What you need to do: In the piece about the word "curry," what title did the writer give the drama outline?

Text:
..............................

A northern TV channel rang me to ask if I would follow the footballers’ trial and write a drama about the incident. It was huge national news and I, of course, agreed.
I went to Hull where the trial was being held and attended court each day, sitting in the public gallery. As the trial progressed, I was asked by the channel’s drama department to outline the plot and sketch the possibilities of dramatic presentation.
There was a sensational story to be told with twists and turns as a black footballer, a friend of the defendants, assisted them in an attempt to escape the charges and later, out of “racial” loyalty, sided with the victims and withdrew his false alibi.
I wrote the outline of the drama and called it “I Could Murder an Indian”. The title, which amused the commissioning editors, was borrowed from the expression late-night pub-leavers use to express their extreme appetite for a “curry”. On leaving the pub after a belly-and-bladder-full of pints, they proceed to a most-probably Bangladeshi-owned restaurant and “murder” a vindaloo, urging the waiter to make it extra hot.
The restaurants are popularly known as “curry houses” -- and who doesn’t know the word? I grew up in India knowing that a dhansak or a dopiaza was a distinct entity, but that there were also concoctions called “chicken curry” or “Goan prawn curry”, etc.
It never occurred to me -- and perhaps not to most people who used it, that there was anything offensive in the word. Obviously, if our Parsi dhansak or lagan-no-saahs was labelled a “curry”, one would object on the grounds that “all generalisations are wrong”. But how seriously would one bother to object?
And now, gentle reader, the linguistic warriors of the United States have taken up arms against this sea of generalisations. A young lady called Chaheti Bansal, a blogger of Indian recipes, no doubt excellent, authentic ones, has caused a media flurry by condemning the word. She wants it written out of the vocabulary, arguing that every region and sub-region in India has its own particular cuisine, and that culling these diverse cuisines into the trap of a generalised term is an act of “colonialism”.
Ms Bansal has been joined by that doyenne of Indian recipes, Madhur Jaffrey, who in keeping with a current black American objection, says that calling Indian food “curry” is cultural expropriation.
Then there is our own London Parsi restaurateur Cyrus Todywalla, who says the term gives him a lot of trouble as ignorant customers overlook the distinguished nuances of his menu and demand “curry”.
Now it’s true that the term probably came about through the distortions that the British colonisers imposed while adopting Indian terms. Some say that the word “curry” is a distortion of the South Indian “kadi”. I can’t vouch for this and don’t feel impelled at the moment to look up my copy of Hobson Jobson to see if the etymology of the word gets a mention.

..............................

Data provided:

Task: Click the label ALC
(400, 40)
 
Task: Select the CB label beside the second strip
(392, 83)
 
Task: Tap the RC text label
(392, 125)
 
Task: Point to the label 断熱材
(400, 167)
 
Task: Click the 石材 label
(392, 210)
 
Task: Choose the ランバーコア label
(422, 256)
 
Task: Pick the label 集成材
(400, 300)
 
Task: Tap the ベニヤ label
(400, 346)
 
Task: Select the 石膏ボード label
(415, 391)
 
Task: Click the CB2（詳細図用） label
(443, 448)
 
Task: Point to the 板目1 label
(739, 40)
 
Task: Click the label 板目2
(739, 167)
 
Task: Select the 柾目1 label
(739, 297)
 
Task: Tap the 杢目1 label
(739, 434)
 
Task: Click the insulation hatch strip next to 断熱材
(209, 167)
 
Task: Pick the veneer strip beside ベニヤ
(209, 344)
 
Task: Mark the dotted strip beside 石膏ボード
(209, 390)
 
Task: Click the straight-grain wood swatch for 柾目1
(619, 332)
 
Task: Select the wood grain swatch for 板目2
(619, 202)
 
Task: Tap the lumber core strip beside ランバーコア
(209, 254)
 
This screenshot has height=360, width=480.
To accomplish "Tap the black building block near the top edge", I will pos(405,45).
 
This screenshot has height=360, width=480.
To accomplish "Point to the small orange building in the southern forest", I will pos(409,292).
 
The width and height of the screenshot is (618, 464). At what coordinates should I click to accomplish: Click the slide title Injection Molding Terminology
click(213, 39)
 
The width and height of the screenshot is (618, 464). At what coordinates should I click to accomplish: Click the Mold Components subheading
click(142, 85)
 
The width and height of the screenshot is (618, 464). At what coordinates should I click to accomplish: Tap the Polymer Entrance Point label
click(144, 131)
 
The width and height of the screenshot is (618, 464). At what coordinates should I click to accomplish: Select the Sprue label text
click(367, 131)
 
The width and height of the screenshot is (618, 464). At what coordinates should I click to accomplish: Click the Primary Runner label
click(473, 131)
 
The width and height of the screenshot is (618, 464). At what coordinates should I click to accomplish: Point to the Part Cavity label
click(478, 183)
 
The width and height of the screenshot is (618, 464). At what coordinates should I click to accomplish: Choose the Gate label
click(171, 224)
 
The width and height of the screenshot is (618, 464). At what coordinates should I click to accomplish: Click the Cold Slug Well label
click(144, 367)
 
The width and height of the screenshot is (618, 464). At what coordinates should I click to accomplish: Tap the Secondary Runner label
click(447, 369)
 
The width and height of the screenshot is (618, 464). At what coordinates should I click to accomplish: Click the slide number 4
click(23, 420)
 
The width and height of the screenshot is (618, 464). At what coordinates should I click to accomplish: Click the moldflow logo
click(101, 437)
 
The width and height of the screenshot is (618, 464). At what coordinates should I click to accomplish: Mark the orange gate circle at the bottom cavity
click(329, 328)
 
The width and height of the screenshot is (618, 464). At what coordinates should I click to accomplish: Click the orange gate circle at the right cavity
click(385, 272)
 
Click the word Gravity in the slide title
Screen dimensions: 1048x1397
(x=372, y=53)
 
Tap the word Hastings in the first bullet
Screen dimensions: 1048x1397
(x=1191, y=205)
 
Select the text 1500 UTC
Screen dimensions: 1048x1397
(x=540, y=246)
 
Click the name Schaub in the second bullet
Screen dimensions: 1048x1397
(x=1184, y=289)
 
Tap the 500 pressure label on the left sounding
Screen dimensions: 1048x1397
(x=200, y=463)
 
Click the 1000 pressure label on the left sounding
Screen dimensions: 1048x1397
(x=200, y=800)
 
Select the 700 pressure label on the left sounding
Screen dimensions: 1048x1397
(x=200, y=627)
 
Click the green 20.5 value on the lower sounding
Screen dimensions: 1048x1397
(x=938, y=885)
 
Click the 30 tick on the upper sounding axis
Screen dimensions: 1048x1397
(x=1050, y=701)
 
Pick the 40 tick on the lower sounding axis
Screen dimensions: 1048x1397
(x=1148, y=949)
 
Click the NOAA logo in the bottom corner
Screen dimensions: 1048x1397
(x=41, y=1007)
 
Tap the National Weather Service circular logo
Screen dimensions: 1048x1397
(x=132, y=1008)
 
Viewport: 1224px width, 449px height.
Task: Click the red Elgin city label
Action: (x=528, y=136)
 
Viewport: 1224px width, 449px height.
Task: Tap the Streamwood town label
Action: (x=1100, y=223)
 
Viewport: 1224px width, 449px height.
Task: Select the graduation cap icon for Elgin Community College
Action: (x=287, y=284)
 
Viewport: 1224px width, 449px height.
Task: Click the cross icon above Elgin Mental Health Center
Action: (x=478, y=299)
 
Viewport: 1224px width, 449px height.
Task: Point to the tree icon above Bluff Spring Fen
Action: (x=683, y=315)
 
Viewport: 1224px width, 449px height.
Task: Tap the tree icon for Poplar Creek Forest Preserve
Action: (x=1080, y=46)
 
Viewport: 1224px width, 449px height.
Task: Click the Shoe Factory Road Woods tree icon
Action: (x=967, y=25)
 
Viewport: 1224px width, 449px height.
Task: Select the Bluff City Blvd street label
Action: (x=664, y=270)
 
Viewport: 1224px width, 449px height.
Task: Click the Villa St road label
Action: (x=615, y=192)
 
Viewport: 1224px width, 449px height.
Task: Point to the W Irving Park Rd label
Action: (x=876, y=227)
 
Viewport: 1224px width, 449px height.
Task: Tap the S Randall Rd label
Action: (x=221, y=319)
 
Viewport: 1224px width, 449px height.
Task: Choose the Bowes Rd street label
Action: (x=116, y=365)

..............................

Final result: "I Could Murder an Indian"